Masalah utama terletak pada lapisan komunikasi eksklusif yang disebut Creative Transport Protocol (CTP). Protokol ini mengatur fungsi rutin seperti pencahayaan dan pengaturan suara, sekaligus menjadi jalur dua arah antara soundbar dan komputer. Moorats menemukan bahwa protokol ini sangat longgar: setiap perangkat Bluetooth yang berada dalam jangkauan dapat terhubung ke soundbar dan mengirimkan perintah tanpa autentikasi atau proses pairing. Dengan begitu, soundbar menjadi pintu masuk langsung ke komputer yang terhubung secara fisik.

Vulnerabilitas menjadi lebih serius ketika dilihat pada sistem pembaruan firmware. Proses pembaruan ini tidak memiliki code signing atau validasi keamanan yang memadai. Moorats membuktikan kelemahan ini dengan mengunggah firmware kustom buatannya sendiri secara nirkabel (OTA).

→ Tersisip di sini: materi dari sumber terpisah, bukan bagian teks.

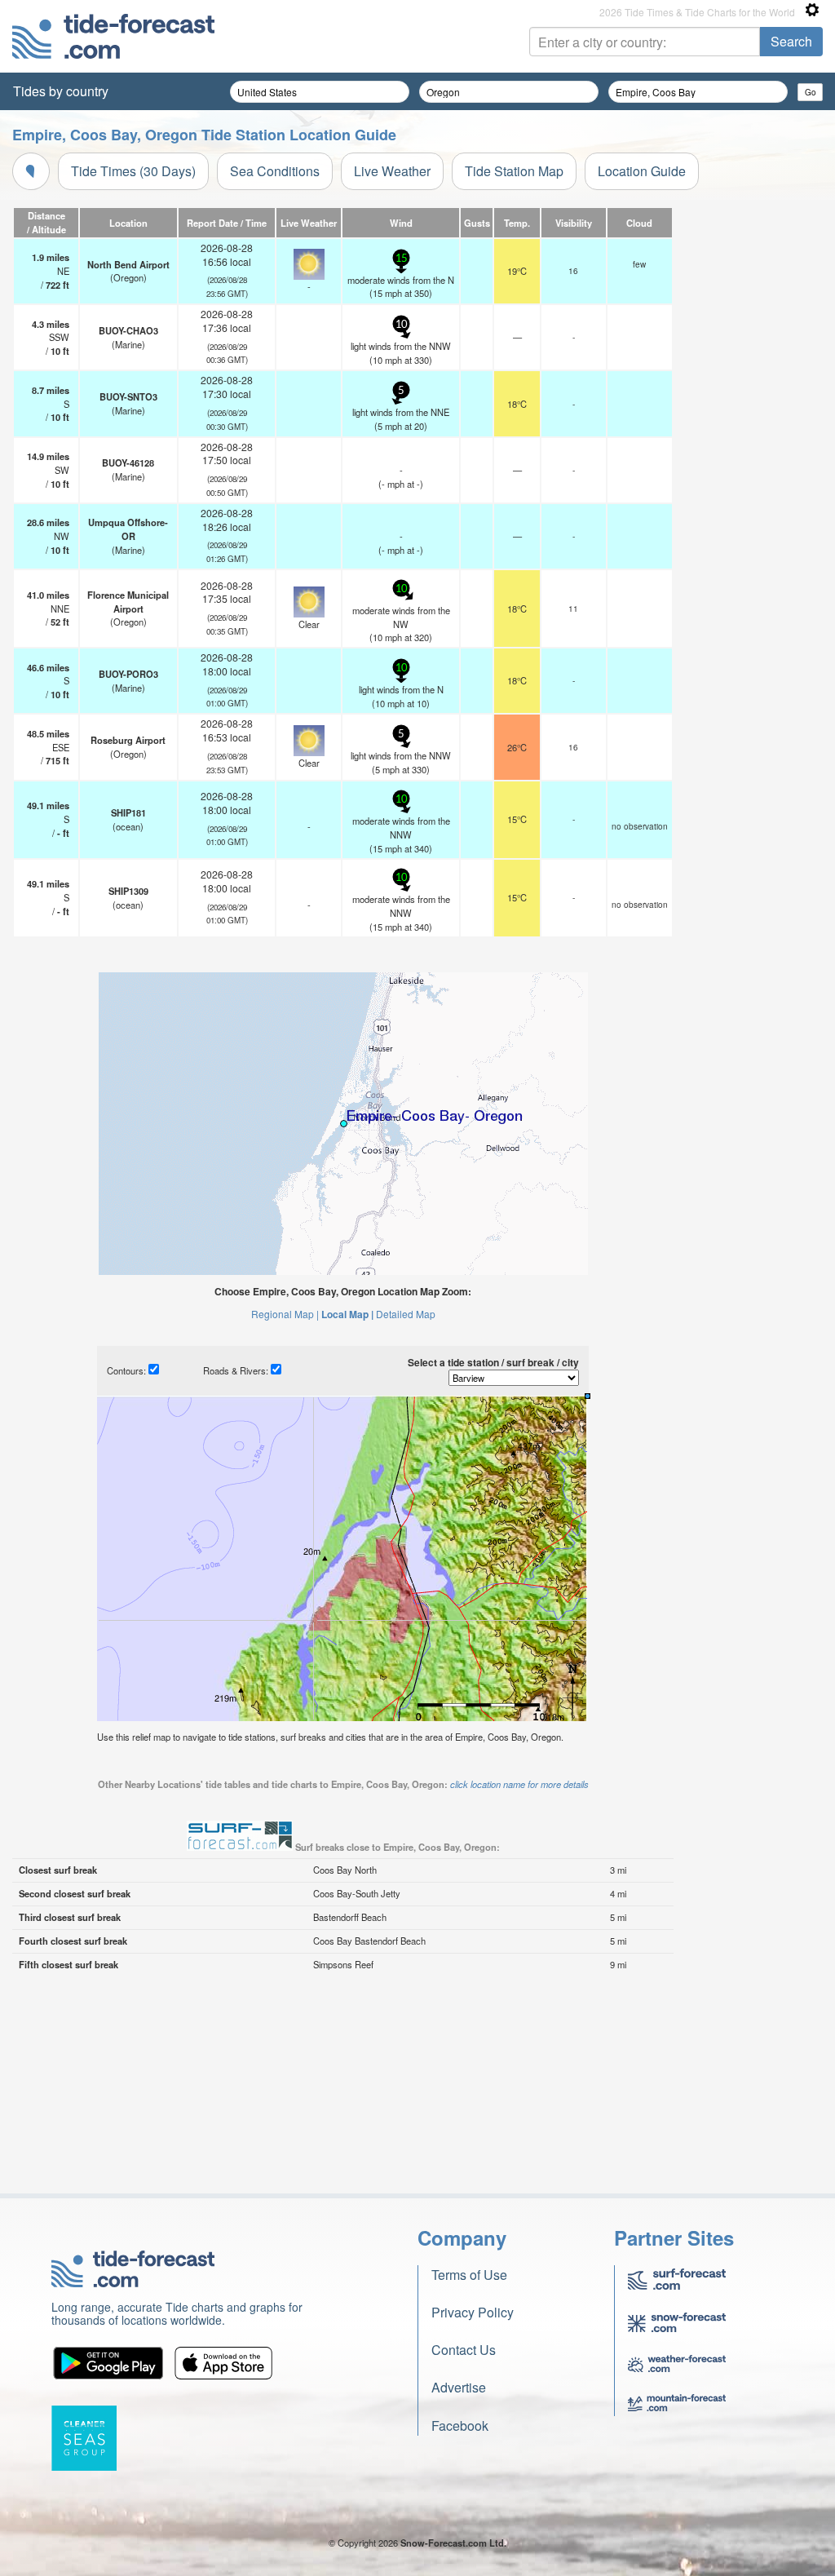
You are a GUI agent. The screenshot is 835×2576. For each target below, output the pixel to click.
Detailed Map (405, 1314)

Firmware palsu tersebut berhasil terinstal, menunjukkan bahwa peretas dapat memasukkan kode berbahaya apa pun ke dalam soundbar.

Katana V2X berjalan menggunakan FreeRTOS, sistem operasi tertanam yang populer. Di dalamnya terdapat dukungan bawaan untuk Human Interface Device (HID), kelas perangkat USB yang sama dengan keyboard, mouse, dan webcam. Dengan memodifikasi firmware, Moorats berhasil memanipulasi soundbar agar dikenali oleh komputer sebagai perangkat tambahan, yakni sebuah keyboard. Dari titik ini, soundbar dapat “mengetik” dan mengirimkan perintah jahat secara diam-diam ke PC korban.

Dalam skenario serangan nyata, peretas dapat memerintahkan “keyboard hantu” ini untuk membuka program seperti PowerShell dan mengeksekusi kode perusak. Setelah itu, sistem dapat dikunci agar firmware jahat tersebut tidak dapat dihapus. “Menggabungkan semuanya, saya bisa sepenuhnya dari jarak jauh... mengunggah firmware kustom ke speaker yang belum pernah saya pairing, lalu perangkat akan reboot, memasang firmware jahat, dan mengetikkan perintah eksekusi ke PC,” tulis Moorats.

Keberhasilan serangan ini dibatasi oleh jangkauan Bluetooth. Artinya, ancaman hanya dapat terjadi pada tetangga, teman serumah, atau rekan di kantor yang berada dalam jarak Bluetooth. Meskipun begitu, soundbar tetap berbahaya karena Bluetooth pada perangkat ini akan terus aktif meskipun dalam mode tidur (sleep mode), dan tidak ada cara mudah untuk mematikannya. Keterbatasan ini menyoroti betapa pentingnya pengelolaan keamanan pada perangkat IoT yang sering dianggap tidak berbahaya.

Moorats melaporkan temuannya kepada Creative Technology. Setelah sempat bungkam, CERT Singapore turun tangan menjembatani komunikasi. Pihak Creative kemudian merespons dengan menyatakan bahwa tim teknisi mereka tidak menganggap perilaku perangkat ini sebagai sebuah kerentanan (vulnerability). Tindakan ini menambah ketidakpastian mengenai prioritas perbaikan pada perangkat tersebut.

Peristiwa ini terjadi pada 12 Juni 2026. Keterbatasan jangkauan Bluetooth dan ketidakterbukaan firmware menjadikan soundbar ini menonjol sebagai contoh kerentanan perangkat IoT yang masih belum terkelola secara memadai. Perangkat yang tampak sederhana dapat menjadi sarana peretasan jika protokol komunikasi dan proses pembaruan tidak diatur dengan ketat. Penyadaran akan hal ini penting bagi produsen dan pengguna untuk memperhatikan keamanan perangkat yang mereka gunakan sehari‑hari.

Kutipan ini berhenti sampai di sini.